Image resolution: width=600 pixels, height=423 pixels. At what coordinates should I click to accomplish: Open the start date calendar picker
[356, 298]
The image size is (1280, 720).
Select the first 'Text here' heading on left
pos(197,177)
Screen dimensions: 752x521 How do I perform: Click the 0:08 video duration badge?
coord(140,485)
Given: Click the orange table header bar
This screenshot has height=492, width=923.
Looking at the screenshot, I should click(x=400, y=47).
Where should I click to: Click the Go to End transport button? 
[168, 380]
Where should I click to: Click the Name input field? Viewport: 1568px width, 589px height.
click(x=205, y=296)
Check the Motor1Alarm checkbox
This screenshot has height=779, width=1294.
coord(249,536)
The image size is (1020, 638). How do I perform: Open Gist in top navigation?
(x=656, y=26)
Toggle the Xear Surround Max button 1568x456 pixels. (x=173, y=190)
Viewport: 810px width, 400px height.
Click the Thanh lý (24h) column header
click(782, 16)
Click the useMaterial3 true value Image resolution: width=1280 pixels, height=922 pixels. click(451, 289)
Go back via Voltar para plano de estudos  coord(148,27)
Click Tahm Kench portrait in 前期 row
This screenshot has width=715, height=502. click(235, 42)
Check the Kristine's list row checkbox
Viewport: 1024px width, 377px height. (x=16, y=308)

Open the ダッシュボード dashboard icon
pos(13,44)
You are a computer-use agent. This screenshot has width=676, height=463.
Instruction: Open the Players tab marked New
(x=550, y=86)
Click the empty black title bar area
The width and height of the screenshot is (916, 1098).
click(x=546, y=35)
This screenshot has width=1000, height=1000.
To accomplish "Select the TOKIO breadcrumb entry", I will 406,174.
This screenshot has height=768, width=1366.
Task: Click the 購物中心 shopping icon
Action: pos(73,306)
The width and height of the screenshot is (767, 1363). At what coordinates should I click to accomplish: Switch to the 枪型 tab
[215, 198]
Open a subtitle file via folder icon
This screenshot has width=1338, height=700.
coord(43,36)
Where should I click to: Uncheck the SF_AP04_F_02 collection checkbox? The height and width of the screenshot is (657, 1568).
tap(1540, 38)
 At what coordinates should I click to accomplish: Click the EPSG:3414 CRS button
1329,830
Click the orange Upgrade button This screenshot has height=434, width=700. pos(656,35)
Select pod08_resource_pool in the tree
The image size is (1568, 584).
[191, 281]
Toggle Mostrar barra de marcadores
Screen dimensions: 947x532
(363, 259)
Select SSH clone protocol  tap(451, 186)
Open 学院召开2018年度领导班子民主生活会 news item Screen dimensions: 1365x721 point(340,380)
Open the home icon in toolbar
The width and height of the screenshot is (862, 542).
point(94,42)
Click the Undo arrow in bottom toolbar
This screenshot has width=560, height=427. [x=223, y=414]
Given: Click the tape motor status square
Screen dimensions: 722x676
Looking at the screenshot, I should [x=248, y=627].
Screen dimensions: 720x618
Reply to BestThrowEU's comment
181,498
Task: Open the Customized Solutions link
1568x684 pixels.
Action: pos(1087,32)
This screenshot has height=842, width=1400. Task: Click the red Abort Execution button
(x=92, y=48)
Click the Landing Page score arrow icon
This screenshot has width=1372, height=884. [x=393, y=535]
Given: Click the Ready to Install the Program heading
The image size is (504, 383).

**Task to carry out**
The response should consist of the entries above, retyped exactly.

**Exercise response**
Image resolution: width=600 pixels, height=423 pixels. At what coordinates should I click to accomplish: Open the start date calendar picker
[356, 298]
The image size is (1280, 720).
Select the first 'Text here' heading on left
pos(197,177)
Screen dimensions: 752x521 How do I perform: Click the 0:08 video duration badge?
coord(140,485)
Given: Click the orange table header bar
This screenshot has height=492, width=923.
Looking at the screenshot, I should click(x=400, y=47).
Where should I click to: Click the Go to End transport button? 
[168, 380]
Where should I click to: Click the Name input field? Viewport: 1568px width, 589px height.
click(x=205, y=296)
Check the Motor1Alarm checkbox
This screenshot has height=779, width=1294.
coord(249,536)
The image size is (1020, 638). How do I perform: Open Gist in top navigation?
(x=656, y=26)
Toggle the Xear Surround Max button 1568x456 pixels. (x=173, y=190)
Viewport: 810px width, 400px height.
Click the Thanh lý (24h) column header
click(782, 16)
Click the useMaterial3 true value Image resolution: width=1280 pixels, height=922 pixels. click(451, 289)
Go back via Voltar para plano de estudos  coord(148,27)
Click Tahm Kench portrait in 前期 row
This screenshot has width=715, height=502. click(235, 42)
Check the Kristine's list row checkbox
Viewport: 1024px width, 377px height. (x=16, y=308)

Open the ダッシュボード dashboard icon
pos(13,44)
You are a computer-use agent. This screenshot has width=676, height=463.
Instruction: Open the Players tab marked New
(x=550, y=86)
Click the empty black title bar area
The width and height of the screenshot is (916, 1098).
click(x=546, y=35)
This screenshot has width=1000, height=1000.
To accomplish "Select the TOKIO breadcrumb entry", I will 406,174.
This screenshot has height=768, width=1366.
Task: Click the 購物中心 shopping icon
Action: pos(73,306)
The width and height of the screenshot is (767, 1363). At what coordinates should I click to accomplish: Switch to the 枪型 tab
[215, 198]
Open a subtitle file via folder icon
This screenshot has width=1338, height=700.
coord(43,36)
Where should I click to: Uncheck the SF_AP04_F_02 collection checkbox? The height and width of the screenshot is (657, 1568).
tap(1540, 38)
 At what coordinates should I click to accomplish: Click the EPSG:3414 CRS button
1329,830
Click the orange Upgrade button This screenshot has height=434, width=700. pos(656,35)
Select pod08_resource_pool in the tree
The image size is (1568, 584).
[191, 281]
Toggle Mostrar barra de marcadores
Screen dimensions: 947x532
(363, 259)
Select SSH clone protocol  tap(451, 186)
Open 学院召开2018年度领导班子民主生活会 news item Screen dimensions: 1365x721 point(340,380)
Open the home icon in toolbar
The width and height of the screenshot is (862, 542).
point(94,42)
Click the Undo arrow in bottom toolbar
This screenshot has width=560, height=427. [x=223, y=414]
Given: Click the tape motor status square
Screen dimensions: 722x676
Looking at the screenshot, I should [x=248, y=627].
Screen dimensions: 720x618
Reply to BestThrowEU's comment
181,498
Task: Open the Customized Solutions link
1568x684 pixels.
Action: pos(1087,32)
This screenshot has height=842, width=1400. Task: Click the red Abort Execution button
(x=92, y=48)
Click the Landing Page score arrow icon
This screenshot has width=1372, height=884. [x=393, y=535]
Given: Click the Ready to Install the Program heading
The image size is (504, 383).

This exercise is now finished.